▶ [Exercise instructions]: Copy out once more, exactly, the line with "Tokwiki (222, 330)" and all the lines after it, up to the last line of the data.

Provided data below:

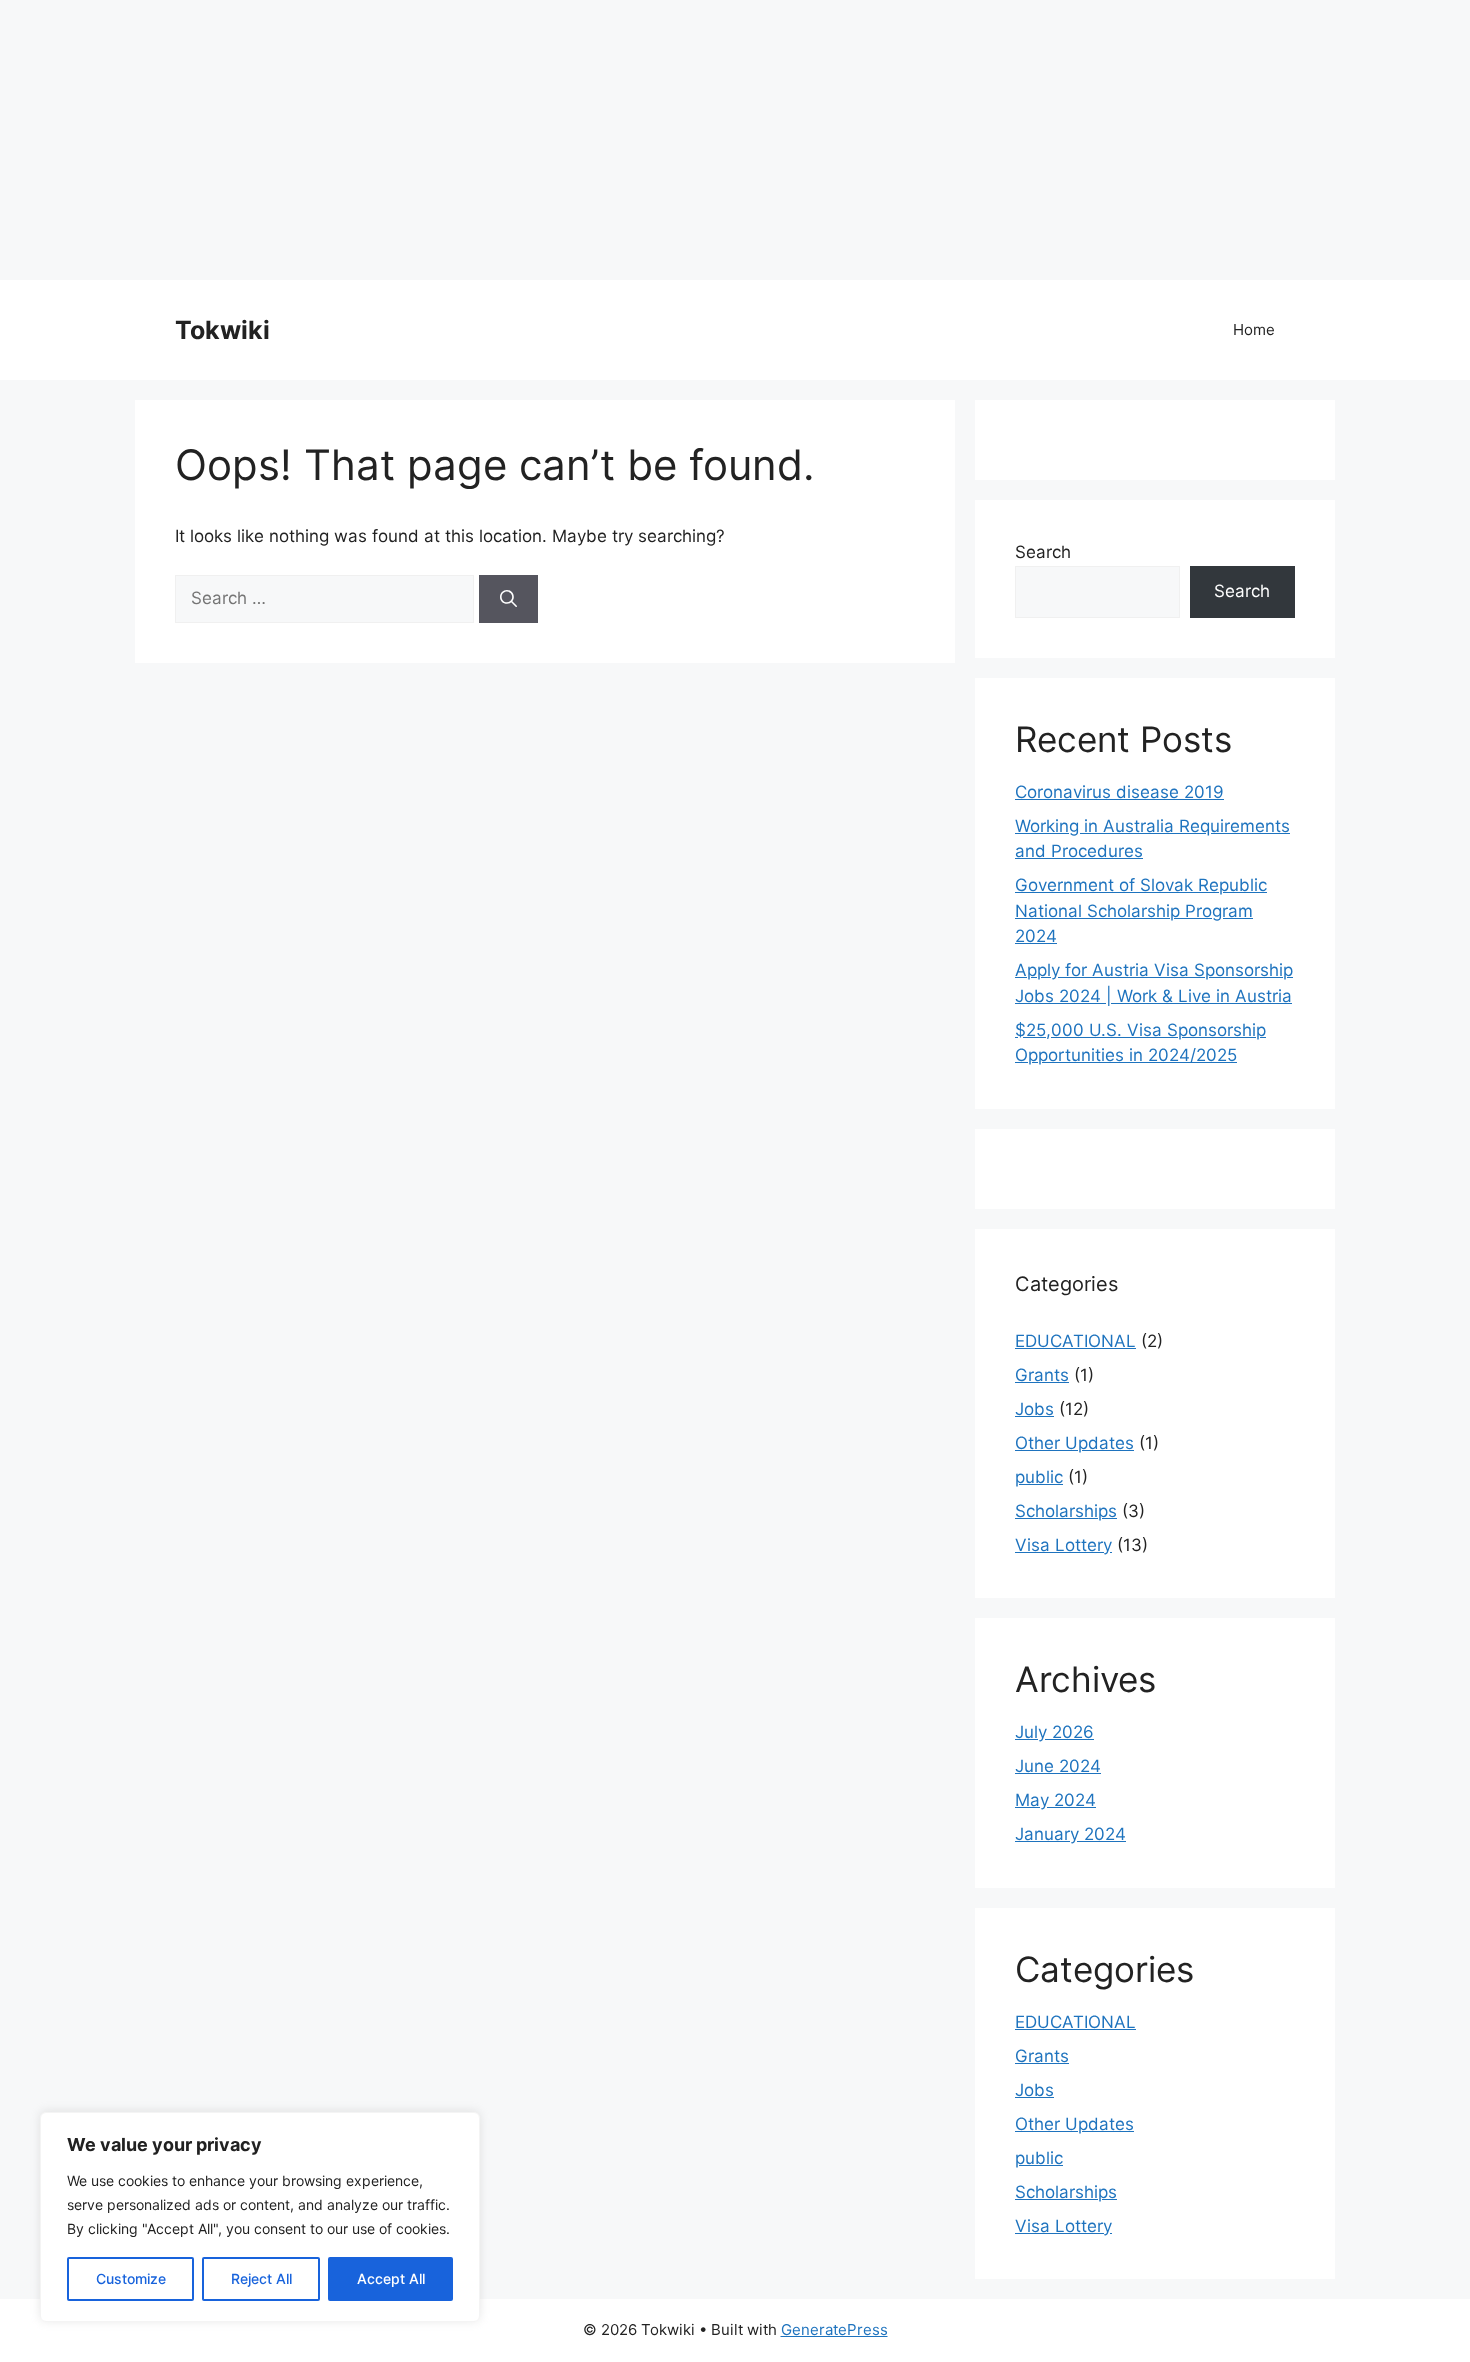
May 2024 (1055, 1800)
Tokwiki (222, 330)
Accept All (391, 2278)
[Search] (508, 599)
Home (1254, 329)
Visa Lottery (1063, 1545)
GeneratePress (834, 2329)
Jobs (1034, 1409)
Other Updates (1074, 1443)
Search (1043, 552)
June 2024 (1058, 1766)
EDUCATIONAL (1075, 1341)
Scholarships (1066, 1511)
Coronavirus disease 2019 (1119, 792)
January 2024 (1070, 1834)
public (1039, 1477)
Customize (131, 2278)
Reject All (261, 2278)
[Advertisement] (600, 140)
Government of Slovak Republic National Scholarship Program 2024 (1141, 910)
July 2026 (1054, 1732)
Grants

End of Provided data.

▶ [The answer]:
Tokwiki (222, 330)
Accept All (391, 2278)
[Search] (508, 599)
Home (1254, 329)
Visa Lottery (1063, 1545)
GeneratePress (834, 2329)
Jobs (1034, 1409)
Other Updates (1074, 1443)
Search (1043, 552)
June 2024 (1058, 1766)
EDUCATIONAL (1075, 1341)
Scholarships (1066, 1511)
Coronavirus disease 2019 (1119, 792)
January 2024 (1070, 1834)
public (1039, 1477)
Customize (131, 2278)
Reject All (261, 2278)
[Advertisement] (600, 140)
Government of Slovak Republic National Scholarship Program 2024 (1141, 910)
July 2026 (1054, 1732)
Grants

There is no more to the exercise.